The PEN/Faulkner Award for Fiction honors the best published works of fiction by American permanent residents in a calendar year. Three writers are chosen annually by the Board of Directors of the PEN/Faulkner Foundation to serve as judges, ensuring that our awards selection process is free of commercial influence. This year’s judges–Charles Finch, Bernice L. McFadden, and Alexi Zentner–considered 419 eligible novels and short story collections by American authors published in the US during the 2020 calendar year. Submissions came from 170 publishing houses, including independent and academic presses. These judges select an initial longlist of ten books, followed by five finalists, and finally one winner as the “first among equals.”
WINNER OF THE 2021 PEN/FAULKNER AWARD FOR FICTION
The Secret Lives of Church Ladies explores the raw and tender places where Black women and girls dare to follow their desires and pursue a momentary reprieve from being good. The nine stories in this collection feature four generations of characters grappling with who they want to be in the world, caught as they are between the church’s double standards and their own needs and passions.
There is fourteen-year-old Jael, who has a crush on the preacher’s wife. At forty-two, Lyra realizes that her discomfort with her own body stands between her and a new love. As Y2K looms, Caroletta’s “same time next year” arrangement with her childhood best friend is tenuous. A serial mistress lays down the ground rules for her married lovers. In the dark shadows of a hospice parking lot, grieving strangers find comfort in each other.
With their secret longings, new love, and forbidden affairs, these church ladies are as seductive as they want to be, as vulnerable as they need to be, as unfaithful and unrepentant as they care to be, and as free as they deserve to be.
Deesha Philyaw’s debut short story collection The Secret Lives of Church Ladies was a finalist for the 2020 National Book Award for Fiction and for the Story Prize (2020/2021). The Secret Lives of Church Ladies focuses on Black women, sex, and the Black church.

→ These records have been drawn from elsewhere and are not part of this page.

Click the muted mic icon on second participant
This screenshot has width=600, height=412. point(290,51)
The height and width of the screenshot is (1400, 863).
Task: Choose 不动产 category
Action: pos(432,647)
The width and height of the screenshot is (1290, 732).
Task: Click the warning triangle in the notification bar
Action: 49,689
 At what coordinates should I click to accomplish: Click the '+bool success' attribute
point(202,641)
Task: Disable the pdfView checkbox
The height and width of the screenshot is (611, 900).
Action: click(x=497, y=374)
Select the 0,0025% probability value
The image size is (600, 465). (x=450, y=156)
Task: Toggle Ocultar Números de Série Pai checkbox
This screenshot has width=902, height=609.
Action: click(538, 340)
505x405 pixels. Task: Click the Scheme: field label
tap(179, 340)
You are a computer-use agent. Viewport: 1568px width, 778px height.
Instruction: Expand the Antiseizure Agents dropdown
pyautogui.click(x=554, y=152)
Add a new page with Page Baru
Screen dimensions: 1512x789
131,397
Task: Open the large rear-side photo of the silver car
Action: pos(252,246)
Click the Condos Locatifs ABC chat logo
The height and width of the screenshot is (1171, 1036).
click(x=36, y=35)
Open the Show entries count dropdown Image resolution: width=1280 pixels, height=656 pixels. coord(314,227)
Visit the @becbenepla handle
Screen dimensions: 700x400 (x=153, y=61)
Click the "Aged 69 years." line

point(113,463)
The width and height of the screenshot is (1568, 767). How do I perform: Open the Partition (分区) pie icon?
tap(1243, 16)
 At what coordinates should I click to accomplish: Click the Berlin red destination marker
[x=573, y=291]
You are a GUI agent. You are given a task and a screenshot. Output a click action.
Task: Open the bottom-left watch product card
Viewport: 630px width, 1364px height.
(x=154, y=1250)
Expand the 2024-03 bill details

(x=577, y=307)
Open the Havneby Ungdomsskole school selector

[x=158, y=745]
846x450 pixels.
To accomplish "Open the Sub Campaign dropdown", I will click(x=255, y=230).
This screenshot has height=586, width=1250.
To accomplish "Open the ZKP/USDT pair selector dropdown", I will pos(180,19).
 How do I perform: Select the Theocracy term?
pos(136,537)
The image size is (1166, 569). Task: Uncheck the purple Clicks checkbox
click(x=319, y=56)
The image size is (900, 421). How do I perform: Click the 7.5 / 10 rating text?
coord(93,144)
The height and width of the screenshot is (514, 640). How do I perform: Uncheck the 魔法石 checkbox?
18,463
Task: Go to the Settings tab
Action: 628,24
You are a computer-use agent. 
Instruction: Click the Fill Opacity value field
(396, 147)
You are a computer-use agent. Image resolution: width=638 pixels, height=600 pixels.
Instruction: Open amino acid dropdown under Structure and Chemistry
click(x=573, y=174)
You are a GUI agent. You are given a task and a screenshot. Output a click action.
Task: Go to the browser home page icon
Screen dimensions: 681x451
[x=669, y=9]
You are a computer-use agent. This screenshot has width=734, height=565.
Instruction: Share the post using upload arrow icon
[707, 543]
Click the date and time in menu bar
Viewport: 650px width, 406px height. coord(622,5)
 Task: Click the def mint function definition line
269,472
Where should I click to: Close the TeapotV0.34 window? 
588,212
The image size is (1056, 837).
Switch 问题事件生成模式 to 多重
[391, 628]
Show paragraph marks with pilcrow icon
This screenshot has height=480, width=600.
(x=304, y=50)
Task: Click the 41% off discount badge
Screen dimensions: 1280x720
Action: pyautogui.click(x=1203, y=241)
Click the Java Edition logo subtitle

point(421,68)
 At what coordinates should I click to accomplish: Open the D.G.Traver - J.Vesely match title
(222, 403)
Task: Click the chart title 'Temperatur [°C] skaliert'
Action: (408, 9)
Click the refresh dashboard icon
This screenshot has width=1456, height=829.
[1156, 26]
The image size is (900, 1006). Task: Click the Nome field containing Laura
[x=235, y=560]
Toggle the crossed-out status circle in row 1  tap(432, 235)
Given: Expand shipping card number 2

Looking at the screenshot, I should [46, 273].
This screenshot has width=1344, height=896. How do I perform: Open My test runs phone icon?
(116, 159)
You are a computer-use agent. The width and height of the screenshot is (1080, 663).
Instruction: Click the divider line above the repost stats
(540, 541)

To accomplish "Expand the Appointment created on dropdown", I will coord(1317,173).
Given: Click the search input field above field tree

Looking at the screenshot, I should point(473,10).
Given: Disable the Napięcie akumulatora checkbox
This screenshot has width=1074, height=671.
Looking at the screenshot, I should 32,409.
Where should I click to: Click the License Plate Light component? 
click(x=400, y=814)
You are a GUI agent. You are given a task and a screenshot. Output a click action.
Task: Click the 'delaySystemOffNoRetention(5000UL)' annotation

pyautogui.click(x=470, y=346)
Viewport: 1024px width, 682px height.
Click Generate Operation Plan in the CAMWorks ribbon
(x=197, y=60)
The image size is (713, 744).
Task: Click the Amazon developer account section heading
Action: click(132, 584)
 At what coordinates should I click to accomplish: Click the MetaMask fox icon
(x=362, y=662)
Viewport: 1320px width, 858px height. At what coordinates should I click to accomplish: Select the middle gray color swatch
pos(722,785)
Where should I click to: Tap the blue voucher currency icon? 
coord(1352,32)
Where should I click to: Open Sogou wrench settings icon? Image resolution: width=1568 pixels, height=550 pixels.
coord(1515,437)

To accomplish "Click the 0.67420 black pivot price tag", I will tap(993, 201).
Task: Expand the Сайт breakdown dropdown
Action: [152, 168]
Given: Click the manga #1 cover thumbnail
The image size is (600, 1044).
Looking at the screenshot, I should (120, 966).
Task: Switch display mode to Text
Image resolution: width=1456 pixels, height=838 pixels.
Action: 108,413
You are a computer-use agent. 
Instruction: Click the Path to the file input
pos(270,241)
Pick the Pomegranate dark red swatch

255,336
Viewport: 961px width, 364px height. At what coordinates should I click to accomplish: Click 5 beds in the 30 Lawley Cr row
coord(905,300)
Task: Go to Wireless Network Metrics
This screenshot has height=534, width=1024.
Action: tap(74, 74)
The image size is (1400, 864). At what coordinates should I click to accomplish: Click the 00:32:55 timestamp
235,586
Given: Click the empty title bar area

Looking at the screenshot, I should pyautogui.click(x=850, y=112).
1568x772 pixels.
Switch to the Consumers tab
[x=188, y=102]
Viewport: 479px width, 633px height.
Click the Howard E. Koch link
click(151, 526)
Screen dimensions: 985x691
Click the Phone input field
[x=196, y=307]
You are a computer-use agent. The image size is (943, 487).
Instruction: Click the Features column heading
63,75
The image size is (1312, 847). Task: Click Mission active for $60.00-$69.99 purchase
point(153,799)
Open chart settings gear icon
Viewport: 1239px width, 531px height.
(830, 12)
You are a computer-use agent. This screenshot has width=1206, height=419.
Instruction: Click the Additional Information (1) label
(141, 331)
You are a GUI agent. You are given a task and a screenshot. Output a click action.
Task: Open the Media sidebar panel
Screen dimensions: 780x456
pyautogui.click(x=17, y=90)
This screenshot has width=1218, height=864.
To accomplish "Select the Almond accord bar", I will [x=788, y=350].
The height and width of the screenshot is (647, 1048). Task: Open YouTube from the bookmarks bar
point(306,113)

Deesha is also the co-author of Co-Parenting 101: Helping Your Kids Thrive in Two Households After Divorce, written in collaboration with her ex-husband. Her work has been listed as Notable in the Best American Essays series, and her writing on race, parenting, gender, and culture has appeared in the New York Times, the Washington Post, McSweeney’s, the Rumpus, Brevity, dead housekeeping, Apogee Journal, Catapult, Harvard Review, ESPN’s the Undefeated, the Baltimore Review, TueNight, Ebony, and Bitch magazines, and various anthologies. Deesha is a Kimbilio Fiction Fellow and a past Pushcart Prize nominee for essay writing in Full Grown People.